Given passage:
And don't be fooled by the simple three-digit marketing. Bruce Bartlett over at Economix writes that the tax could prove nearly as much of a headache as the existing code:
How benefits would be treated is unclear, because purchases of things like health insurance might constitute a purchase from another company and remain deductible. If so, what is to stop a company from paying its employees by leasing their cars and homes for them and even buying their food and clothing? That would reduce their taxable revenue.
The abolition of any deduction for wages is likely to raise the cost of employing workers, even with abolition of the employers' share of the payroll tax. And since the dividend deduction doesn't appear to be related to profitability, companies could borrow to pay dividends and still get the deduction. Even a novice tax lawyer could easily make a tax shelter out of that.

What to do:
1. In the passage on the proposed tax, what does it suggest a company might lease or buy for its employees instead of paying them? List every item.
2. Proceed with the passage on the proposed tax, continuing from its final sentence.

Source information:
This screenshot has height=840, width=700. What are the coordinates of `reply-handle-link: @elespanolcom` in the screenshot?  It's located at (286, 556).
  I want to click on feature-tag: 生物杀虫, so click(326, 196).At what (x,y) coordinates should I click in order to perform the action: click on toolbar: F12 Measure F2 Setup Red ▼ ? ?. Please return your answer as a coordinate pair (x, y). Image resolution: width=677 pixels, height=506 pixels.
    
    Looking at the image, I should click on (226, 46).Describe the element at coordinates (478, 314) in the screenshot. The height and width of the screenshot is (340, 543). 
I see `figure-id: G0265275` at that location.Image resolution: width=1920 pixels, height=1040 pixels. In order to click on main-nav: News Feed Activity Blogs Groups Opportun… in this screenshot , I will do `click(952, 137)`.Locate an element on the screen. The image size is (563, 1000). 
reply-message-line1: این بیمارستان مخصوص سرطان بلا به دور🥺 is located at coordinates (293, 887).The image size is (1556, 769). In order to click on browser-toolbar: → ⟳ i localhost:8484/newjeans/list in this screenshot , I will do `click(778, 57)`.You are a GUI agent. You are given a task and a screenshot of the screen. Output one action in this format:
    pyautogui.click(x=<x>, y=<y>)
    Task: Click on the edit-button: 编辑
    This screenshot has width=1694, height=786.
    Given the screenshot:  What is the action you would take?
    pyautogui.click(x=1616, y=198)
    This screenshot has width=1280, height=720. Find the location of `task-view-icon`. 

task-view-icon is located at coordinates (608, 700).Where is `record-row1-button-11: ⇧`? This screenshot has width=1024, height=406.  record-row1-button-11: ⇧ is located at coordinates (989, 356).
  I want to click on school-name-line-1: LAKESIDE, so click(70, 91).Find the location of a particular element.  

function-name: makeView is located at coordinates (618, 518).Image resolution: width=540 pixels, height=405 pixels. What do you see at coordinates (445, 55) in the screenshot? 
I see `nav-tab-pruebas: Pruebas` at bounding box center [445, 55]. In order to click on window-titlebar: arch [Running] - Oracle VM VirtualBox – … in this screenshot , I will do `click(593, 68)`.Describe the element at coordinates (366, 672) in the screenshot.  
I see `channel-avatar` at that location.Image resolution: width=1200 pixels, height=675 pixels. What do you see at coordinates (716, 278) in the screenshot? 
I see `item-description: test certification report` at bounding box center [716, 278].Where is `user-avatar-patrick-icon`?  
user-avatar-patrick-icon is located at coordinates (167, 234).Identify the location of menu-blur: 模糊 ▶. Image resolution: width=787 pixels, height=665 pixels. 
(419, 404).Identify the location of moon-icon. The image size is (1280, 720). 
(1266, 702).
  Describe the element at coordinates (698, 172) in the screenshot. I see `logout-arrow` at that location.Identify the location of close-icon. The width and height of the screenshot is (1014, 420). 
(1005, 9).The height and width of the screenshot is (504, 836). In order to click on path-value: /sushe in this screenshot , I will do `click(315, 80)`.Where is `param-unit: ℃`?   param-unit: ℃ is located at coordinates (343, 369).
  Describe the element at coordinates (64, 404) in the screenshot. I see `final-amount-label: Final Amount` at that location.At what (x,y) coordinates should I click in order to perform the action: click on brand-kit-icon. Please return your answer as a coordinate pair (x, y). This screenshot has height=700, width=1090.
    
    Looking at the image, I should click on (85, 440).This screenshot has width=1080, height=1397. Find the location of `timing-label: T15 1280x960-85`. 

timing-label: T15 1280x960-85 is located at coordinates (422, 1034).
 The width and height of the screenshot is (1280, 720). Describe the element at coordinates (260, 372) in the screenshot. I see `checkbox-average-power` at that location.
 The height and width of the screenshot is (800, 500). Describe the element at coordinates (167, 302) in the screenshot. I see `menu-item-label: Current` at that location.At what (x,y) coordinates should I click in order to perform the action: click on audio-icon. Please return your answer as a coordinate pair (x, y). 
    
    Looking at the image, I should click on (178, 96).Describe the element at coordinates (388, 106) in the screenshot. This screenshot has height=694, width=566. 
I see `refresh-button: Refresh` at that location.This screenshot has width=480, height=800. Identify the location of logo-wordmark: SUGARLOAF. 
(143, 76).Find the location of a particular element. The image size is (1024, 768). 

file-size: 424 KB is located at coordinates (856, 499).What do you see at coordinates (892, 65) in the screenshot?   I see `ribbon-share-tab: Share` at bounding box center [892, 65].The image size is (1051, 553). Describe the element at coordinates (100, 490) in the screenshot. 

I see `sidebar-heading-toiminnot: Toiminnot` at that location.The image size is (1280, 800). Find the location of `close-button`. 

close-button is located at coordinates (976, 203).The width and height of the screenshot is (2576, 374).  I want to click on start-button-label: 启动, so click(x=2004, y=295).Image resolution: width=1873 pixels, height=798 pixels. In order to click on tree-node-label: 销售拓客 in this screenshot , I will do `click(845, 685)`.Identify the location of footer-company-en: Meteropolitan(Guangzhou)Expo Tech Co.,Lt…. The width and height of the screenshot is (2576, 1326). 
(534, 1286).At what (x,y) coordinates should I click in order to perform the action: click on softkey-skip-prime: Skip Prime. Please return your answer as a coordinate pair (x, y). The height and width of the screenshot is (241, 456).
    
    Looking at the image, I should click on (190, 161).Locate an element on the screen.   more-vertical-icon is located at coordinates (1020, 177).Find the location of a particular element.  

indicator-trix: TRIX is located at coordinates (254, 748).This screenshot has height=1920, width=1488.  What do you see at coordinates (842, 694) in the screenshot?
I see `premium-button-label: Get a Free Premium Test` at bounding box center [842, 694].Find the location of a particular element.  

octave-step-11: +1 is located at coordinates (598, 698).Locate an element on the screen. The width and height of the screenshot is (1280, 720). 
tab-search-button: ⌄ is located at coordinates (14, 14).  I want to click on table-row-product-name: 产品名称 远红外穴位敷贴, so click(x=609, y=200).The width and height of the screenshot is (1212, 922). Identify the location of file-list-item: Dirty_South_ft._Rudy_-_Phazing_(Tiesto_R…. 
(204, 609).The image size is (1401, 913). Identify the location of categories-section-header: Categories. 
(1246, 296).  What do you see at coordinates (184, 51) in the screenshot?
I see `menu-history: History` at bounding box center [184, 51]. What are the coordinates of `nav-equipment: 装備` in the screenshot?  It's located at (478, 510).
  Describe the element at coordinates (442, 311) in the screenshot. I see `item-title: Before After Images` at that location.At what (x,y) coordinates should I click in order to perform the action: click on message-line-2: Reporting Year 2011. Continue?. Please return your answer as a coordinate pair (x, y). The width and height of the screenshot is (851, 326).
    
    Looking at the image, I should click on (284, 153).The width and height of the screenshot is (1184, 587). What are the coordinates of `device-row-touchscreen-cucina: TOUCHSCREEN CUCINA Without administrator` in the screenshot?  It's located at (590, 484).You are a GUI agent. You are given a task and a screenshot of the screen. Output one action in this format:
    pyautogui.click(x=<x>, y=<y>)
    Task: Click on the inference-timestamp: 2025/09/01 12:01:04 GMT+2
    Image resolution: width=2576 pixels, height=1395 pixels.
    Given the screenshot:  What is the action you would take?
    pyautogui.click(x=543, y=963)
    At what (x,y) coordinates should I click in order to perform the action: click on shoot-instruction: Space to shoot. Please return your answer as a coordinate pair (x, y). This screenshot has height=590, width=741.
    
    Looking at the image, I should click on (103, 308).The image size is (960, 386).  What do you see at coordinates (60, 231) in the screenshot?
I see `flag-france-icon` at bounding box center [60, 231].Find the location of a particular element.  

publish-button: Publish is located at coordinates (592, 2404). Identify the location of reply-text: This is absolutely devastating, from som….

Answers below:
1. Cars, homes, food, clothing

2.
Second, consider the taxpayers. "The bottom line is that people at the bottom will pay much more unless there's something to protect them, and people at the top will pay much less unless there's something to stop them," Roberton Williams from the Tax Policy Center told me. Consider the 18 percent of households who pay neither payroll nor federal income tax (on account of low wages and high tax credits). Their tax burden will immediately go from zero percent to 18 percent. Now consider the top percentile that makes an outsized share of their income through the capital gains tax. Their tax burdens could easily fall by "more than half," Williams said, adding: "This is very much a regressive plan."
Finally, consider the economy. It is true that reducing the tax on corporate income and eliminating the payroll and capital gains taxes will reduce the cost of hiring workers and making money in the U.S. Incentives matter, and it's in the national interest to have a simpler tax code with lower marginal rates. (A left-of-center suggestion: Reform the personal and corporate income tax codes to lower rates and phase in a carbon tax to help offset the payroll tax?) But the 9-9-9 plan pays for this increase in efficiency by raising taxes on the bottom third, eliminating Social Security's direct money stream and turning our redistributive tax code on its head while introducing a whole new tax to keep government funded.
In sum, Cain's plan cuts taxes for rich, raises rates on poor, hands a gimme to large corporations, and manages to create a tax that Republicans don't want. Pardon Michele Bachmann, but you don't need to turn this thing upside down to see it's a wickedly silly idea.